Taking effect September 16, 2012, this new provision could help companies stop – or at least limit – a troublesome patent application. Submitting prior art this early in the process might stop an application, or at least cause the applicant to narrow the scope of the patent, possibly avoiding any infringement potential. It should be noted these kinds of submissions have their limits and are not entirely without risk; if used judiciously, however, they can reduce risk.

Post-Issuance Review. Some of the AIA’s most significant changes provide for new proceedings to enable a company threatened by a troll to have the USPTO – not a jury – determine whether the troll’s patent is valid. Because the USPTO interprets a patent’s scope differently than courts, and gives no consideration to the prior decision to grant the patent, trolls may not be able to avoid a finding of invalidity through word games.

The first of these proceedings, Post-Grant Review, must be initiated within nine months of a patent’s issuance. The grounds on which validity can be challenged can be almost anything related to patentability. Special rules apply to “business method” patents, which are viewed with particular suspicion, allowing challenges to those patents without the nine month limitation. Inter Partes Review is procedurally similar to post-grant review, but can only be initiated after the time for post-grant review, and is limited to invalidity proven by prior art patents or printed publications.

For years, two procedures have been available to challenge the validity of issued patents – ex parte and inter partes reexaminations – but the AIA’s new proceedings should be faster and will expand the types of issues that can be raised to show a troll’s patent is invalid. In addition, an opportunity to negotiate a settlement is created early in the proceedings, when a troll has no immediate prospects of recovery and is uncertain of its patent’s validity.

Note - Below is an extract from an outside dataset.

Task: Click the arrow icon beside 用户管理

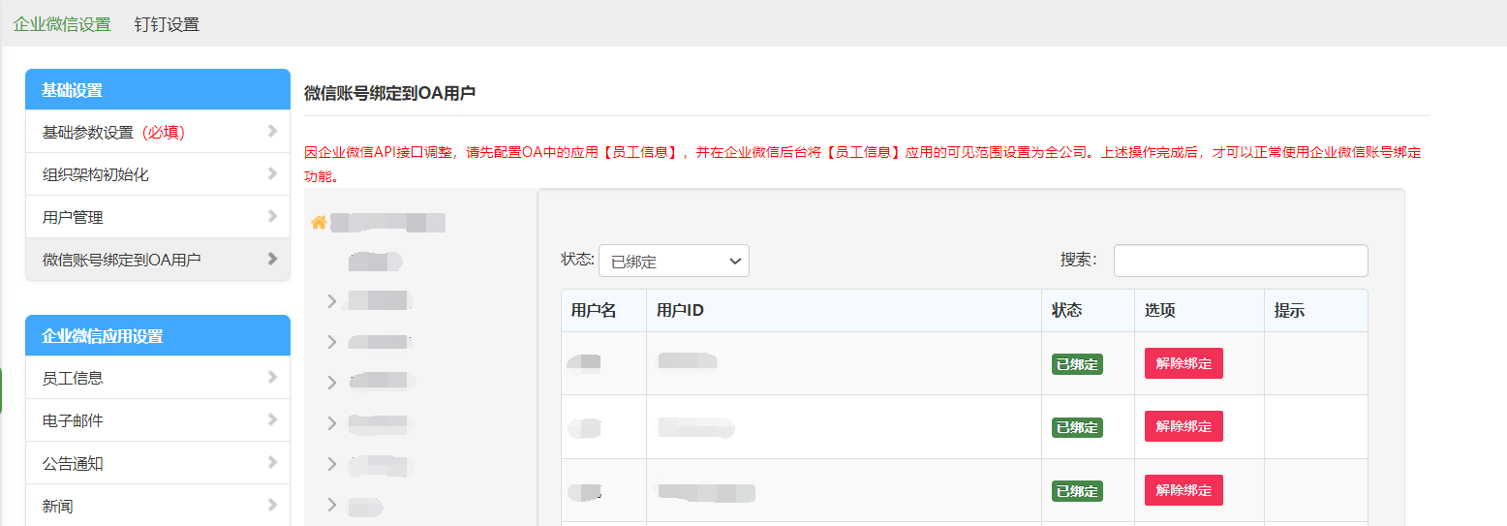Action: click(272, 217)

Under the inter partes review proceedings, the decision of the USPTO is required within a very tight time frame of about 18 months. This timing is faster than most US district courts can resolve a patent case and is on par with the speed at which the ITC can reach a decision. Moreover, once the USPTO makes its decision, it is immediately binding on district courts and the ITC. As a result, if the USPTO decides a troll’s patent is invalid, it may be early enough to end any district court proceeding and may even foreclose a decision by the ITC. This timing, and the review’s more litigation-like process as compared to reexamination, will make courts – and possibly the ITC – more willing to suspend proceedings while awaiting the outcome of the USPTO’s review. In sum, these proceedings are intended to neutralize a troll’s main weapon against a prospective defendant: fear of a costly and unpredictable result in litigation.

Though there are many benefits to these new proceedings, they should not be undertaken causally. Though less costly than litigation, they will not be inexpensive. In addition, choosing to challenge the validity of a troll’s patent through the USPTO may limit options for challenging validity in court. Further, the rules that make these proceedings so fast will drive a need for decisive and swift action. But in the right circumstances, these proceedings will provide significant value in responding to trolls.

Conclusion

The recent US patent reform law puts powerful new tools at the disposal of Asian companies facing patent trolls. However, given the complexity of the law’s new provisions and the need for quick responses in certain cases, Asian companies now selling products in the US, or considering doing so in the future, should seek the assistance of experienced intellectual property counsel to remain prepared for threats from patent trolls.